Instruction:
Please format the data below as a numbered list, one line per item, leaving out any blank lines.
** start Extracted records **
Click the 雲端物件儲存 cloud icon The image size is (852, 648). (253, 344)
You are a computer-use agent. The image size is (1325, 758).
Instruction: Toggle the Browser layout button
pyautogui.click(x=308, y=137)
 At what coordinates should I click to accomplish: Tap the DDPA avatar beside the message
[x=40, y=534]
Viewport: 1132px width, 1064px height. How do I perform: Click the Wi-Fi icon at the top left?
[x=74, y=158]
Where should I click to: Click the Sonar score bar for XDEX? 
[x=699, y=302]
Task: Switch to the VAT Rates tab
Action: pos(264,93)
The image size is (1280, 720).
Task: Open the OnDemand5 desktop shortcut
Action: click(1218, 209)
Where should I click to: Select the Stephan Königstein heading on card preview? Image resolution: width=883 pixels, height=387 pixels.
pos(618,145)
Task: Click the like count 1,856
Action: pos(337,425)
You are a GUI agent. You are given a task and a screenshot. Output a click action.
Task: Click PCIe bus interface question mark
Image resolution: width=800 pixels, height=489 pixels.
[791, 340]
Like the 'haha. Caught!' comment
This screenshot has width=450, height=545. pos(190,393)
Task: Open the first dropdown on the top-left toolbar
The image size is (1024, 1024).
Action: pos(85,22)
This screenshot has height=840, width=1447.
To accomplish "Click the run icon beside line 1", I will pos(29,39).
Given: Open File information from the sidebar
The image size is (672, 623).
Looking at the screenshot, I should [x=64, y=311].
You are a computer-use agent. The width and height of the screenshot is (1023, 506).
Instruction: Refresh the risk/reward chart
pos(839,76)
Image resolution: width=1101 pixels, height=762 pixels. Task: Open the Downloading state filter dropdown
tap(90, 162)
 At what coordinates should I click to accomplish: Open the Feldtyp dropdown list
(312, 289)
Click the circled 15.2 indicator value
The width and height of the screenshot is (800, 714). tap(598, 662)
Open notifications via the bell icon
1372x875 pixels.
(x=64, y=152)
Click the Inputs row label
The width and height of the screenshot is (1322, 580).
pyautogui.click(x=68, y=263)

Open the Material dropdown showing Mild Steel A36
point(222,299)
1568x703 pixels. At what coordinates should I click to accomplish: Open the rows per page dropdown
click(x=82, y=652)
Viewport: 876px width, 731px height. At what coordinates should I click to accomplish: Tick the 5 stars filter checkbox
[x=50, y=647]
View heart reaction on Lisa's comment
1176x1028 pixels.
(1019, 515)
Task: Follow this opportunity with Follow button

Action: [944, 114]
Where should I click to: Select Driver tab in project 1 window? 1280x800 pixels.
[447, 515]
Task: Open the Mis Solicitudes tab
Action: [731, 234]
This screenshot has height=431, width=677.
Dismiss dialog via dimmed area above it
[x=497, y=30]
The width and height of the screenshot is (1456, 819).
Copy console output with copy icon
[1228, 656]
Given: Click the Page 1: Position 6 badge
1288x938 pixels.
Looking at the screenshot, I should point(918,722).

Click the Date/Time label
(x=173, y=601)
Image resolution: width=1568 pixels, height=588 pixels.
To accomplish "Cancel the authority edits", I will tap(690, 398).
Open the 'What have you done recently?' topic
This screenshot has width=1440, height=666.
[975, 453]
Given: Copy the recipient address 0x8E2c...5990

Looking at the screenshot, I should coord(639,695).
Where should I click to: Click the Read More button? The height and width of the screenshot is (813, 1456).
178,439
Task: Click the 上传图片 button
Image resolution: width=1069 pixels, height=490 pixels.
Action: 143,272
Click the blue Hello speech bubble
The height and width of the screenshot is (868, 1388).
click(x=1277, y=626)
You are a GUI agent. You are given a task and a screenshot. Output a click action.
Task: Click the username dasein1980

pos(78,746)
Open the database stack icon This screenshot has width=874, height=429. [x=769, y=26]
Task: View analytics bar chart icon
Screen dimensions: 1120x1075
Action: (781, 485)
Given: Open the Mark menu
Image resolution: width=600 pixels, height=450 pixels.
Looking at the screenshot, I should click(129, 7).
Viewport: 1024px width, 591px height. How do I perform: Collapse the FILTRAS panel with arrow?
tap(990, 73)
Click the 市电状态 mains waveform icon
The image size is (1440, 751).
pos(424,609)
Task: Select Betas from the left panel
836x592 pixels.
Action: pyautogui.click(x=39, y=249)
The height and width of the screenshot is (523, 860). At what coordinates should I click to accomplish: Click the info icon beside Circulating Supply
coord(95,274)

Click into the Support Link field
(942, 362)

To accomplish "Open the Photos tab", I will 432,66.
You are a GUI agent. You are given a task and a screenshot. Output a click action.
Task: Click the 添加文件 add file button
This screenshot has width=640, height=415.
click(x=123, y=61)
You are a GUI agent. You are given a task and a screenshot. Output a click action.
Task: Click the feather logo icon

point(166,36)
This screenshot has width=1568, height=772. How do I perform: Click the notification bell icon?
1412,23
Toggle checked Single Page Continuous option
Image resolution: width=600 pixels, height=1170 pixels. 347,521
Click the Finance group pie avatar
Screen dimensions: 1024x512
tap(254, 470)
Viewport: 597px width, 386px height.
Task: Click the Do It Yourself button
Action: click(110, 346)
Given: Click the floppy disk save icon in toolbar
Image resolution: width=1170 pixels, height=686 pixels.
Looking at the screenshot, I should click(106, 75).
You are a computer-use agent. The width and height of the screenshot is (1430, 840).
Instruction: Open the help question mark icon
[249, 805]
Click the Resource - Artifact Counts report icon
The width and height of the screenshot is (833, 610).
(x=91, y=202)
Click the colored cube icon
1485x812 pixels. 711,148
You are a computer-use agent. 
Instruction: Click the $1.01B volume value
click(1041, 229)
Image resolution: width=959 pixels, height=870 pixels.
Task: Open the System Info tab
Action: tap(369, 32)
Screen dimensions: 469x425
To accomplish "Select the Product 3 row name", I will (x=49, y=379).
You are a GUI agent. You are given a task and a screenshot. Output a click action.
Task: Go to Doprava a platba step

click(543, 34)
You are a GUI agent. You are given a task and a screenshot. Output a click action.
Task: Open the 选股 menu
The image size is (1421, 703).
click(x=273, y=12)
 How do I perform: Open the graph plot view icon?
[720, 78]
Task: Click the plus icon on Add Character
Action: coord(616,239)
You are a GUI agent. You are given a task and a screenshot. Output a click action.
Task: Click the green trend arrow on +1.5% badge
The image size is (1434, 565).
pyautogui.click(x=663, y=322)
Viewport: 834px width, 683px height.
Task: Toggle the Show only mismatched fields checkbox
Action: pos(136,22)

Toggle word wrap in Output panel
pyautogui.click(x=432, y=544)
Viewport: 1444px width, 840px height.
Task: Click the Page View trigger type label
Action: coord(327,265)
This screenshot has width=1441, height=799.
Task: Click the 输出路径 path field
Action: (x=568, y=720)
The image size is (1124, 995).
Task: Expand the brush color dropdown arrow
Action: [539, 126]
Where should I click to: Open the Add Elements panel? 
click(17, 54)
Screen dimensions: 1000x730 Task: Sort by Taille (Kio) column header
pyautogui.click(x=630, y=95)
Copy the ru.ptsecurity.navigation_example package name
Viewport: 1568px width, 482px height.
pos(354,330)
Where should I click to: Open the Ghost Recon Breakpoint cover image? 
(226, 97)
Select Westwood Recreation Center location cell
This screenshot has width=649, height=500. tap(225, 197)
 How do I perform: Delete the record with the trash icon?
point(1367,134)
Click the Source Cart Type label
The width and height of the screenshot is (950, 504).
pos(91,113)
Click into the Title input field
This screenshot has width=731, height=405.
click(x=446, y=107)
** end Extracted records **
Task solution:
1. Click the 雲端物件儲存 cloud icon The image size is (852, 648). (253, 344)
2. You are a computer-use agent. The image size is (1325, 758).
3. Instruction: Toggle the Browser layout button
4. pyautogui.click(x=308, y=137)
5.  At what coordinates should I click to accomplish: Tap the DDPA avatar beside the message
6. [x=40, y=534]
7. Viewport: 1132px width, 1064px height. How do I perform: Click the Wi-Fi icon at the top left?
8. [x=74, y=158]
9. Where should I click to: Click the Sonar score bar for XDEX? 
10. [x=699, y=302]
11. Task: Switch to the VAT Rates tab
12. Action: pos(264,93)
13. The image size is (1280, 720).
14. Task: Open the OnDemand5 desktop shortcut
15. Action: click(1218, 209)
16. Where should I click to: Select the Stephan Königstein heading on card preview? Image resolution: width=883 pixels, height=387 pixels.
17. pos(618,145)
18. Task: Click the like count 1,856
19. Action: pos(337,425)
20. You are a GUI agent. You are given a task and a screenshot. Output a click action.
21. Task: Click PCIe bus interface question mark
22. Image resolution: width=800 pixels, height=489 pixels.
23. [791, 340]
24. Like the 'haha. Caught!' comment
25. This screenshot has width=450, height=545. pos(190,393)
26. Task: Open the first dropdown on the top-left toolbar
27. The image size is (1024, 1024).
28. Action: pos(85,22)
29. This screenshot has height=840, width=1447.
30. To accomplish "Click the run icon beside line 1", I will pos(29,39).
31. Given: Open File information from the sidebar
32. The image size is (672, 623).
33. Looking at the screenshot, I should [x=64, y=311].
34. You are a computer-use agent. The width and height of the screenshot is (1023, 506).
35. Instruction: Refresh the risk/reward chart
36. pos(839,76)
37. Image resolution: width=1101 pixels, height=762 pixels. Task: Open the Downloading state filter dropdown
38. tap(90, 162)
39.  At what coordinates should I click to accomplish: Open the Feldtyp dropdown list
40. (312, 289)
41. Click the circled 15.2 indicator value
42. The width and height of the screenshot is (800, 714). tap(598, 662)
43. Open notifications via the bell icon
44. 1372x875 pixels.
45. (x=64, y=152)
46. Click the Inputs row label
47. The width and height of the screenshot is (1322, 580).
48. pyautogui.click(x=68, y=263)
49. Open the Material dropdown showing Mild Steel A36
50. point(222,299)
51. 1568x703 pixels. At what coordinates should I click to accomplish: Open the rows per page dropdown
52. click(x=82, y=652)
53. Viewport: 876px width, 731px height. At what coordinates should I click to accomplish: Tick the 5 stars filter checkbox
54. [x=50, y=647]
55. View heart reaction on Lisa's comment
56. 1176x1028 pixels.
57. (1019, 515)
58. Task: Follow this opportunity with Follow button
59. Action: [944, 114]
60. Where should I click to: Select Driver tab in project 1 window? 1280x800 pixels.
61. [447, 515]
62. Task: Open the Mis Solicitudes tab
63. Action: [731, 234]
64. This screenshot has height=431, width=677.
65. Dismiss dialog via dimmed area above it
66. [x=497, y=30]
67. The width and height of the screenshot is (1456, 819).
68. Copy console output with copy icon
69. [1228, 656]
70. Given: Click the Page 1: Position 6 badge
71. 1288x938 pixels.
72. Looking at the screenshot, I should point(918,722).
73. Click the Date/Time label
74. (x=173, y=601)
75. Image resolution: width=1568 pixels, height=588 pixels.
76. To accomplish "Cancel the authority edits", I will tap(690, 398).
77. Open the 'What have you done recently?' topic
78. This screenshot has width=1440, height=666.
79. [975, 453]
80. Given: Copy the recipient address 0x8E2c...5990
81. Looking at the screenshot, I should coord(639,695).
82. Where should I click to: Click the Read More button? The height and width of the screenshot is (813, 1456).
83. 178,439
84. Task: Click the 上传图片 button
85. Image resolution: width=1069 pixels, height=490 pixels.
86. Action: 143,272
87. Click the blue Hello speech bubble
88. The height and width of the screenshot is (868, 1388).
89. click(x=1277, y=626)
90. You are a GUI agent. You are given a task and a screenshot. Output a click action.
91. Task: Click the username dasein1980
92. pos(78,746)
93. Open the database stack icon This screenshot has width=874, height=429. [x=769, y=26]
94. Task: View analytics bar chart icon
95. Screen dimensions: 1120x1075
96. Action: (781, 485)
97. Given: Open the Mark menu
98. Image resolution: width=600 pixels, height=450 pixels.
99. Looking at the screenshot, I should click(129, 7).
100. Viewport: 1024px width, 591px height. How do I perform: Collapse the FILTRAS panel with arrow?
101. tap(990, 73)
102. Click the 市电状态 mains waveform icon
103. The image size is (1440, 751).
104. pos(424,609)
105. Task: Select Betas from the left panel
106. 836x592 pixels.
107. Action: pyautogui.click(x=39, y=249)
108. The height and width of the screenshot is (523, 860). At what coordinates should I click to accomplish: Click the info icon beside Circulating Supply
109. coord(95,274)
110. Click into the Support Link field
111. (942, 362)
112. To accomplish "Open the Photos tab", I will 432,66.
113. You are a GUI agent. You are given a task and a screenshot. Output a click action.
114. Task: Click the 添加文件 add file button
115. This screenshot has width=640, height=415.
116. click(x=123, y=61)
117. You are a GUI agent. You are given a task and a screenshot. Output a click action.
118. Task: Click the feather logo icon
119. point(166,36)
120. This screenshot has width=1568, height=772. How do I perform: Click the notification bell icon?
121. 1412,23
122. Toggle checked Single Page Continuous option
123. Image resolution: width=600 pixels, height=1170 pixels. 347,521
124. Click the Finance group pie avatar
125. Screen dimensions: 1024x512
126. tap(254, 470)
127. Viewport: 597px width, 386px height.
128. Task: Click the Do It Yourself button
129. Action: click(110, 346)
130. Given: Click the floppy disk save icon in toolbar
131. Image resolution: width=1170 pixels, height=686 pixels.
132. Looking at the screenshot, I should click(106, 75).
133. You are a computer-use agent. The width and height of the screenshot is (1430, 840).
134. Instruction: Open the help question mark icon
135. [249, 805]
136. Click the Resource - Artifact Counts report icon
137. The width and height of the screenshot is (833, 610).
138. (x=91, y=202)
139. Click the colored cube icon
140. 1485x812 pixels. 711,148
141. You are a computer-use agent. 
142. Instruction: Click the $1.01B volume value
143. click(1041, 229)
144. Image resolution: width=959 pixels, height=870 pixels.
145. Task: Open the System Info tab
146. Action: tap(369, 32)
147. Screen dimensions: 469x425
148. To accomplish "Select the Product 3 row name", I will (x=49, y=379).
149. You are a GUI agent. You are given a task and a screenshot. Output a click action.
150. Task: Go to Doprava a platba step
151. click(543, 34)
152. You are a GUI agent. You are given a task and a screenshot. Output a click action.
153. Task: Open the 选股 menu
154. The image size is (1421, 703).
155. click(x=273, y=12)
156.  How do I perform: Open the graph plot view icon?
157. [720, 78]
158. Task: Click the plus icon on Add Character
159. Action: coord(616,239)
160. You are a GUI agent. You are given a task and a screenshot. Output a click action.
161. Task: Click the green trend arrow on +1.5% badge
162. The image size is (1434, 565).
163. pyautogui.click(x=663, y=322)
164. Viewport: 834px width, 683px height.
165. Task: Toggle the Show only mismatched fields checkbox
166. Action: pos(136,22)
167. Toggle word wrap in Output panel
168. pyautogui.click(x=432, y=544)
169. Viewport: 1444px width, 840px height.
170. Task: Click the Page View trigger type label
171. Action: coord(327,265)
172. This screenshot has width=1441, height=799.
173. Task: Click the 输出路径 path field
174. Action: (x=568, y=720)
175. The image size is (1124, 995).
176. Task: Expand the brush color dropdown arrow
177. Action: [539, 126]
178. Where should I click to: Open the Add Elements panel? 
179. click(17, 54)
180. Screen dimensions: 1000x730 Task: Sort by Taille (Kio) column header
181. pyautogui.click(x=630, y=95)
182. Copy the ru.ptsecurity.navigation_example package name
183. Viewport: 1568px width, 482px height.
184. pos(354,330)
185. Where should I click to: Open the Ghost Recon Breakpoint cover image? 
186. (226, 97)
187. Select Westwood Recreation Center location cell
188. This screenshot has width=649, height=500. tap(225, 197)
189.  How do I perform: Delete the record with the trash icon?
190. point(1367,134)
191. Click the Source Cart Type label
192. The width and height of the screenshot is (950, 504).
193. pos(91,113)
194. Click into the Title input field
195. This screenshot has width=731, height=405.
196. click(x=446, y=107)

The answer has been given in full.